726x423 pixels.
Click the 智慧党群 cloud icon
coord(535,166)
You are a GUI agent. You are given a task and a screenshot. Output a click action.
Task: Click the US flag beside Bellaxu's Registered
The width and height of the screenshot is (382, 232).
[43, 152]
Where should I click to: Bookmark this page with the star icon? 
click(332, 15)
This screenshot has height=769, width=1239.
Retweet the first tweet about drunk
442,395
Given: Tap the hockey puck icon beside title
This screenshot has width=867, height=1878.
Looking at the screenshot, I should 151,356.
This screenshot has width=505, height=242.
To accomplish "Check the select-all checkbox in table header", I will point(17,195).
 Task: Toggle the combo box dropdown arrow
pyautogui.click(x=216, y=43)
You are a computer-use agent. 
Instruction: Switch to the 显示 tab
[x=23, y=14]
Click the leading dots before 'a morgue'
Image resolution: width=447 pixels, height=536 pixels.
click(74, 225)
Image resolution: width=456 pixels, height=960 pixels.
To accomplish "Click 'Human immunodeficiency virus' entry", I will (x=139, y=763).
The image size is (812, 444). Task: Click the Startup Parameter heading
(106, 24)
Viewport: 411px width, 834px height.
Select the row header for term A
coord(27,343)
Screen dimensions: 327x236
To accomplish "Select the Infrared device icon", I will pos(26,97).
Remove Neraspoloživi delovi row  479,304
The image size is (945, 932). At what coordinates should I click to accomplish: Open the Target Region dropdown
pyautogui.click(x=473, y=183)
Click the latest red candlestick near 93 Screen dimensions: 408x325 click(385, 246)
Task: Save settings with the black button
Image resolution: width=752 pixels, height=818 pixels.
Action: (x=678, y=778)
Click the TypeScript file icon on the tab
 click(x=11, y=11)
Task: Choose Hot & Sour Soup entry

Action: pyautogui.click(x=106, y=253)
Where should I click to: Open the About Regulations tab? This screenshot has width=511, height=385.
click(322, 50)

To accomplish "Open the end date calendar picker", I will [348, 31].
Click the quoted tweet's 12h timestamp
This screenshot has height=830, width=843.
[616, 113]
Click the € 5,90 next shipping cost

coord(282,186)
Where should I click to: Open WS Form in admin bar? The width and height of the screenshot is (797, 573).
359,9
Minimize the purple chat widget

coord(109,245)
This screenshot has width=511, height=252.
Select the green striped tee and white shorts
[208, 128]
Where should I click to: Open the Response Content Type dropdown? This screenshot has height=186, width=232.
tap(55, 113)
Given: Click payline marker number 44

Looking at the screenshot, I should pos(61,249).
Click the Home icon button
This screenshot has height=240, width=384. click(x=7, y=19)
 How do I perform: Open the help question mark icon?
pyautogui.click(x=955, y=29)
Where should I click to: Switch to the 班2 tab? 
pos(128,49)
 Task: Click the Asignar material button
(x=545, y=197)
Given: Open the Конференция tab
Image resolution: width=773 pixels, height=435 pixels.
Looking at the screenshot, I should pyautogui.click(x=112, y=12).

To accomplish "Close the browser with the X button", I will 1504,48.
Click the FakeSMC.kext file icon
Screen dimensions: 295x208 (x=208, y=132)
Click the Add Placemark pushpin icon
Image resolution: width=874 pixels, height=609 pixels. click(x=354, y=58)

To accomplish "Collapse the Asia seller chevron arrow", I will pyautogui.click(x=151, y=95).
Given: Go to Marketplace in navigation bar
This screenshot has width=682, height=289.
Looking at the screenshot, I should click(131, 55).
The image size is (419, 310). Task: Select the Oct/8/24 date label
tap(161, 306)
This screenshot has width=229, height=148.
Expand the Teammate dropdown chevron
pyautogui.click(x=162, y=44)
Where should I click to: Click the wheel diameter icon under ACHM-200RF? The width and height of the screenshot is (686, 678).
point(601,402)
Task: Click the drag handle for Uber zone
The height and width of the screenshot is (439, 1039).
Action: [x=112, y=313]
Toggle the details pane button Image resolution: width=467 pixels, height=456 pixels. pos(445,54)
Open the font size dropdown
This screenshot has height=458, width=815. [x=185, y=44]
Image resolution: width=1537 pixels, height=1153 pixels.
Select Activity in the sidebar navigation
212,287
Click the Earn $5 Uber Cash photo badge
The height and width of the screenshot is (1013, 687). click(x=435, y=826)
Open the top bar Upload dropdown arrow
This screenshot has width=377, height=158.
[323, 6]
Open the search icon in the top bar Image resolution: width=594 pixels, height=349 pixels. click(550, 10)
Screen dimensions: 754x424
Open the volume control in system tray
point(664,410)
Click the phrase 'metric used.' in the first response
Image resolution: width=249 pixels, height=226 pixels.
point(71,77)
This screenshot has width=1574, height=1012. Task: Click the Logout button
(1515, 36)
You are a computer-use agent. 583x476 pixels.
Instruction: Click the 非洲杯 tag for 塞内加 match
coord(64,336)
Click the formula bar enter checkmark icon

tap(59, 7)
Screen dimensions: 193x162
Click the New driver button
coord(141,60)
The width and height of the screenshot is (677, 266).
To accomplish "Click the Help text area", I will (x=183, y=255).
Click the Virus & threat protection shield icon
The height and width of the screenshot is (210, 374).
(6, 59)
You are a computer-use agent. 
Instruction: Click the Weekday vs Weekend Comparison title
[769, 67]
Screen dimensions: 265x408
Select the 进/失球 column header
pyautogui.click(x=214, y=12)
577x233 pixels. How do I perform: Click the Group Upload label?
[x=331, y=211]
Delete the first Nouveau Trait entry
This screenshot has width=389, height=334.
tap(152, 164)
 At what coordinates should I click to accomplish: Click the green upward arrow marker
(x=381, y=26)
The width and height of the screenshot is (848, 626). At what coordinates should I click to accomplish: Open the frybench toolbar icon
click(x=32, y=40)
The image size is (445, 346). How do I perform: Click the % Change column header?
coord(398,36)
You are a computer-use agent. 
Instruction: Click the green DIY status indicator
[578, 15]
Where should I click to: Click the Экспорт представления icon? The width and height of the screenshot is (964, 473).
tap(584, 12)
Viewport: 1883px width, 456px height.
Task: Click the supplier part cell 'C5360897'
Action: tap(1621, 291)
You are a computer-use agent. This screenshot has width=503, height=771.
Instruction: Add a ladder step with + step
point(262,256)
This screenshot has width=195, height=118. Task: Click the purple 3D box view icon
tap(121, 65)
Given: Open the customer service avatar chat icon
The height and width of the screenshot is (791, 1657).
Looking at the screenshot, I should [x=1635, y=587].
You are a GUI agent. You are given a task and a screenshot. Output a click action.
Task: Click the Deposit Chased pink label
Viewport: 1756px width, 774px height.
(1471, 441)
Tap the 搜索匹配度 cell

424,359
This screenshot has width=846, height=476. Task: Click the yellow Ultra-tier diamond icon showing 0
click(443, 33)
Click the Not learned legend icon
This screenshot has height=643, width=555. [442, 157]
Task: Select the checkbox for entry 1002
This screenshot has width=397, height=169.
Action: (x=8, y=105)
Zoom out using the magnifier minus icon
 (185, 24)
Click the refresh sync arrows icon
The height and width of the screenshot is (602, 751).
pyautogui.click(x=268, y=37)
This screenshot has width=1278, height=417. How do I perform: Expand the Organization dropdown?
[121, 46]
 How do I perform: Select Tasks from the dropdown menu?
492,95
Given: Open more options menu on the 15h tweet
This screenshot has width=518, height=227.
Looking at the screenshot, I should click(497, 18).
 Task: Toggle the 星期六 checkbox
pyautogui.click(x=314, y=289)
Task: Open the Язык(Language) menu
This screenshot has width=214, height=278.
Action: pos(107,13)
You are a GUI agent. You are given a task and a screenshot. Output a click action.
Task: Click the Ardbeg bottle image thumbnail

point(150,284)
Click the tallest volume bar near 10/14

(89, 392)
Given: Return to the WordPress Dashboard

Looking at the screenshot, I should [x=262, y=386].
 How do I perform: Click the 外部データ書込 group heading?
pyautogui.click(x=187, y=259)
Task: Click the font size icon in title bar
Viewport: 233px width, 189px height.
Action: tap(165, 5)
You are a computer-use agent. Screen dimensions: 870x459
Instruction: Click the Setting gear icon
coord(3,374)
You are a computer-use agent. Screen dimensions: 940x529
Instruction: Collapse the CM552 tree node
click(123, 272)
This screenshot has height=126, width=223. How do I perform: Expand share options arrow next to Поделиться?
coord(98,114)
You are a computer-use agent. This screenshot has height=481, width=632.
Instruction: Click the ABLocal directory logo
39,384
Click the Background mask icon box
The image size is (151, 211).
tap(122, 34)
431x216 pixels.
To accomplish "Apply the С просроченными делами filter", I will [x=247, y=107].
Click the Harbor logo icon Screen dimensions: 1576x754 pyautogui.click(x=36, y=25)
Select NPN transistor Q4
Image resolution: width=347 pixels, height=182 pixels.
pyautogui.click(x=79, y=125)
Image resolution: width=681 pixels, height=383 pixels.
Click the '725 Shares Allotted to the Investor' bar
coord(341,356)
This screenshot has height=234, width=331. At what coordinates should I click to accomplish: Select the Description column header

- - -

- **What is needed**:
Return exactly, please, the lines of the material from the first one down to and including the line where "This screenshot has height=769, width=1239." appears.

- **Reply to the task**:
726x423 pixels.
Click the 智慧党群 cloud icon
coord(535,166)
You are a GUI agent. You are given a task and a screenshot. Output a click action.
Task: Click the US flag beside Bellaxu's Registered
The width and height of the screenshot is (382, 232).
[43, 152]
Where should I click to: Bookmark this page with the star icon? 
click(332, 15)
This screenshot has height=769, width=1239.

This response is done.